You dread the thought of doing it, but you must sit down with your assistant and go over her performance review. Remember, giving a performance review need not be a high stress encounter. Here are some ideas to consider when giving a performance review.
Items you will need
- Completed review
- Tissues (if you expect to need them)
Find a nice quiet office or conference room where you know you will not be disturbed with phone calls or visitors. Close the door, bring water and a small pocket pack of tissues if you expect it will be needed (hopefully, not by you). Invite her to sit down and relax.
Do not give her a copy of the final review before you go over it. She will read ahead and will be less likely to listen to what you are saying. Before you give the review, whether it is part of your policy or not, ask her to complete one on herself and give it to you. Then, at least you will have some idea of what she wants you to think she thinks of her own performance.
Go over the review in a calm, slow and deliberate manner so that she can take it all in. After you have read through and elaborated on the individual points with examples and feedback, give her a copy for her to take home. Have her sign your copy if needed for you company policy. Always start the feedback with positive points. Such as "You are so pleasant to have around and help to keep the office running in an organized fashion, but we wish you were here on the job more often. You have been out sick four days this quarter." Be direct, concise, calm and alert.
Some people are very tough on themselves when it comes to grading their own performance on the job. He may be relieved that you are not as tough on him as he is on himself. This is rare, however. Most employees are cognizant of having both good and bad points to their performance and will admit they can improve in some areas and are doing well in others.

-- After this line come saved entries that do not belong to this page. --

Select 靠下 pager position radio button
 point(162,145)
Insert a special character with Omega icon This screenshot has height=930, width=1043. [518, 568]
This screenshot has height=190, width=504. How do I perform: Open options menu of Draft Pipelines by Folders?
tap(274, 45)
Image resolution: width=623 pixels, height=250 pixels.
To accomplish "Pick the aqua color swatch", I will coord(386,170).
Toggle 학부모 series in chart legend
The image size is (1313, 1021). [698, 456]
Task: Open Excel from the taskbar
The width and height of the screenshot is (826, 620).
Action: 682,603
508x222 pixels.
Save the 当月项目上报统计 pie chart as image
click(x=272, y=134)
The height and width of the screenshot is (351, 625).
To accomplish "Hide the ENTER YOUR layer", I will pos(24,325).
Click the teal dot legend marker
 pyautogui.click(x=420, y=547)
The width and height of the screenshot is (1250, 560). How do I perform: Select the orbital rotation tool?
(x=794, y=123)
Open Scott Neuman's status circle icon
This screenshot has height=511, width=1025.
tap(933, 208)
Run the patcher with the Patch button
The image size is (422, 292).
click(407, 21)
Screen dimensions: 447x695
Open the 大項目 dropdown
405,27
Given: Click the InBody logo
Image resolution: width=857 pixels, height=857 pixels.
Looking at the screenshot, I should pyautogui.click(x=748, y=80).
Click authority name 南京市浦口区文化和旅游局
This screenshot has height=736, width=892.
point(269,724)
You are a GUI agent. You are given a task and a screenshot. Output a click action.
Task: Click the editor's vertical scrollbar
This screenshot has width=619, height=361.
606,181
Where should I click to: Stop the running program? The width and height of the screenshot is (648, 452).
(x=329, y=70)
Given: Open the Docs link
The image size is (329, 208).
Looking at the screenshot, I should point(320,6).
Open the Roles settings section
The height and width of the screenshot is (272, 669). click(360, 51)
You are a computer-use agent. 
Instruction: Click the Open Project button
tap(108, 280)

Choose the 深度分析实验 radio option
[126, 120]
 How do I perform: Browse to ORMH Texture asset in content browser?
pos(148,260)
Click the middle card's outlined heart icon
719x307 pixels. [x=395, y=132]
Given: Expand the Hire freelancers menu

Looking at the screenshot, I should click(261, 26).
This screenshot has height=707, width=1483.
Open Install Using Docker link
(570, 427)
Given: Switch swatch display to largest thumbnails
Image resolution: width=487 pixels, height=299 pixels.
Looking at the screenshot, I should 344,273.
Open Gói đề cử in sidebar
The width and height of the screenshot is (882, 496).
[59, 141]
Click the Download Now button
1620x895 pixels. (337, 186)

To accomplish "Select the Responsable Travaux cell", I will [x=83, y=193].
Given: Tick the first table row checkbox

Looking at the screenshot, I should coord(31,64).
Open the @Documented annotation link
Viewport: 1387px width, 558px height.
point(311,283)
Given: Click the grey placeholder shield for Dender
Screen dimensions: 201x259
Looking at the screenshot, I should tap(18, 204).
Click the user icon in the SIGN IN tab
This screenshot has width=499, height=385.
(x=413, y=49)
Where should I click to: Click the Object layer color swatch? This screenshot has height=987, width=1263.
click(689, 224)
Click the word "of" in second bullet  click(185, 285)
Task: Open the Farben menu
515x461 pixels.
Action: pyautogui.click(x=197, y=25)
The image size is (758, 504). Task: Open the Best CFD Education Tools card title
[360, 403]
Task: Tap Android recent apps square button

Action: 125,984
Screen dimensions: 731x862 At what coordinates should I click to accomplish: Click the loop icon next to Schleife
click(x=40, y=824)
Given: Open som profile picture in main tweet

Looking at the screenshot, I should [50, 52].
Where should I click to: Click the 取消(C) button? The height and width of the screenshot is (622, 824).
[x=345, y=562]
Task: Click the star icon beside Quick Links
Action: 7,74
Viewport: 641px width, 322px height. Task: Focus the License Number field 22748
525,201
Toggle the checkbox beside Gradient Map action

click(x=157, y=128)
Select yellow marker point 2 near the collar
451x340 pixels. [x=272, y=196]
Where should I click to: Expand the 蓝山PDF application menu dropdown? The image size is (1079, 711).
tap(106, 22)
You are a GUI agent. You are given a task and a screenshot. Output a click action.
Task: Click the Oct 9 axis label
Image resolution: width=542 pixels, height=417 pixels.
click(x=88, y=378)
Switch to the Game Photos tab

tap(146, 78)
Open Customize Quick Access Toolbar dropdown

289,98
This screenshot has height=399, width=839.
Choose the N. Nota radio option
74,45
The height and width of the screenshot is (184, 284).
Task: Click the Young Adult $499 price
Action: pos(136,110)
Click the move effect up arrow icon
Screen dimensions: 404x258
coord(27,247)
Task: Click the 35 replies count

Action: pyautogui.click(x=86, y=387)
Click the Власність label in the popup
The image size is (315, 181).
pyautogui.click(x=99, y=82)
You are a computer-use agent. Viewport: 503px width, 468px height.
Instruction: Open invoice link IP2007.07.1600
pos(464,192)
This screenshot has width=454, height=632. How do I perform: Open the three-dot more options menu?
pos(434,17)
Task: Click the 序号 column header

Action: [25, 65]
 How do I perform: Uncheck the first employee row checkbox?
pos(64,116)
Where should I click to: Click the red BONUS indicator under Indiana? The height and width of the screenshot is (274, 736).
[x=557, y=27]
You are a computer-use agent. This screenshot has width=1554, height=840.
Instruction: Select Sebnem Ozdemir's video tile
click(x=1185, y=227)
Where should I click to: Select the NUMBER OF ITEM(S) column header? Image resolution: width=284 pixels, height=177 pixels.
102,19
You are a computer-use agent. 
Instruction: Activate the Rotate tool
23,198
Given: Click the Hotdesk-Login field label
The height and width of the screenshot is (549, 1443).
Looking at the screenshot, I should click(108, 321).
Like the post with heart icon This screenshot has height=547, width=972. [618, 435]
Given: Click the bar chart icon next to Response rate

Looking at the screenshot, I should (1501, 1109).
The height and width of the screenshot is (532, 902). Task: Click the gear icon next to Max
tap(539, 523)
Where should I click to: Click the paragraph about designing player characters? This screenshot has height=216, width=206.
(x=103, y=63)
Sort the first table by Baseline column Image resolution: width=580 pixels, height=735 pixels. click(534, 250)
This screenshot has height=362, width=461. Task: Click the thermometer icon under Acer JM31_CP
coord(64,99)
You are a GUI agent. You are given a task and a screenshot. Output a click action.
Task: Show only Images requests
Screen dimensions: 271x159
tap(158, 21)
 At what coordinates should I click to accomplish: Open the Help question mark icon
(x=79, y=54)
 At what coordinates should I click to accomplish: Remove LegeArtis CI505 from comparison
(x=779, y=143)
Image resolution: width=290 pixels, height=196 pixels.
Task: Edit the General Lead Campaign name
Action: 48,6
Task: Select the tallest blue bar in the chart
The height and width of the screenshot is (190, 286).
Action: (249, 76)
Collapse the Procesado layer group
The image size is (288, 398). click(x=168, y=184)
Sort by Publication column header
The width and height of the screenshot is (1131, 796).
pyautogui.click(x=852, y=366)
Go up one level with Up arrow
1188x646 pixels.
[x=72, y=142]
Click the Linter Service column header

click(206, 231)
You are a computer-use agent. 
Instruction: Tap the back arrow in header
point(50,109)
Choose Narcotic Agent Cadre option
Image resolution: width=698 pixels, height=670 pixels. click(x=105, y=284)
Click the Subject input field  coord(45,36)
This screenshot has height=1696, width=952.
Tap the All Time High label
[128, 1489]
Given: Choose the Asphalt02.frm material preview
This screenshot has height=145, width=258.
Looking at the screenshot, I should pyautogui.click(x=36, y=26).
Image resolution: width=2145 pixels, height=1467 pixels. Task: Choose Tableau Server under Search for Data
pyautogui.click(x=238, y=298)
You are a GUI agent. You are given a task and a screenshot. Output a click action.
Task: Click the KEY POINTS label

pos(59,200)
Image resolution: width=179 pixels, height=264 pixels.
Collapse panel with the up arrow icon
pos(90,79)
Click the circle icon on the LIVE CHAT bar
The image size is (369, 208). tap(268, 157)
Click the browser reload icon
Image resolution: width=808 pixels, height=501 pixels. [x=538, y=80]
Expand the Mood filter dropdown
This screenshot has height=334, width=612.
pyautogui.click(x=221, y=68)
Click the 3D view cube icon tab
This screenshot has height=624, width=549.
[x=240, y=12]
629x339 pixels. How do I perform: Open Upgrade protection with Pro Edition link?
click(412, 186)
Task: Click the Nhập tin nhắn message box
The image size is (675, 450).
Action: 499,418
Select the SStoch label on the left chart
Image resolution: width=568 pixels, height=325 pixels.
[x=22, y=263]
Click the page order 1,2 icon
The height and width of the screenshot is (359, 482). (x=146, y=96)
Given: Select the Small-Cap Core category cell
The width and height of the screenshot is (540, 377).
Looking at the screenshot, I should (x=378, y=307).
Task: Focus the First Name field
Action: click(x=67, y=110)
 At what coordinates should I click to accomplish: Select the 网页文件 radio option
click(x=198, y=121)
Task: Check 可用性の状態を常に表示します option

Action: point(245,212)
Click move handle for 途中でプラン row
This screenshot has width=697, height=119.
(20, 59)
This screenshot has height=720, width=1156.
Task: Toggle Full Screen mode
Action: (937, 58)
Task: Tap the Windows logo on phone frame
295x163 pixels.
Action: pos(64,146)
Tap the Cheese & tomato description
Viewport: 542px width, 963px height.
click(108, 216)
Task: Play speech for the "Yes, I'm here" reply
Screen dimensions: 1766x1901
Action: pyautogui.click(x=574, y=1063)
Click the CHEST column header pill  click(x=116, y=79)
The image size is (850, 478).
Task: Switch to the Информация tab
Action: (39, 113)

Never tell someone something completely new, particularly if it is negative, during the performance review. All performance issues should be addressed as they occur. Though you will likely mention these issues as part of the review, try not to let one problem overshadow the person's review. In the opposite vein, don't rate someone too high because they performed well on one particular task, even if the task was very important.
Be fair to all of those that you supervise and try not to favor someone just because he is very friendly toward you or a "brown noser." Other employees will resent this and they pay very close attention to how they are treated in comparison to how other people are treated. If they see any discrepancy, they will be offended, whether they tell you so or not.
Always end the review on a positive note. "I am sure you can address the issues raised and if I can help you in any way, please let me know." Smile, shake his hand and let him know you are sincere and available to him if he has problems or questions.
If you have a problem or potential volatile employee and are concerned about how he may react in the review session, talk to your human resources representative. She may wish to attend the meeting with you.
The session should not take more than one hour.
Don't be overly emotional or allow anger to direct your actions in any way.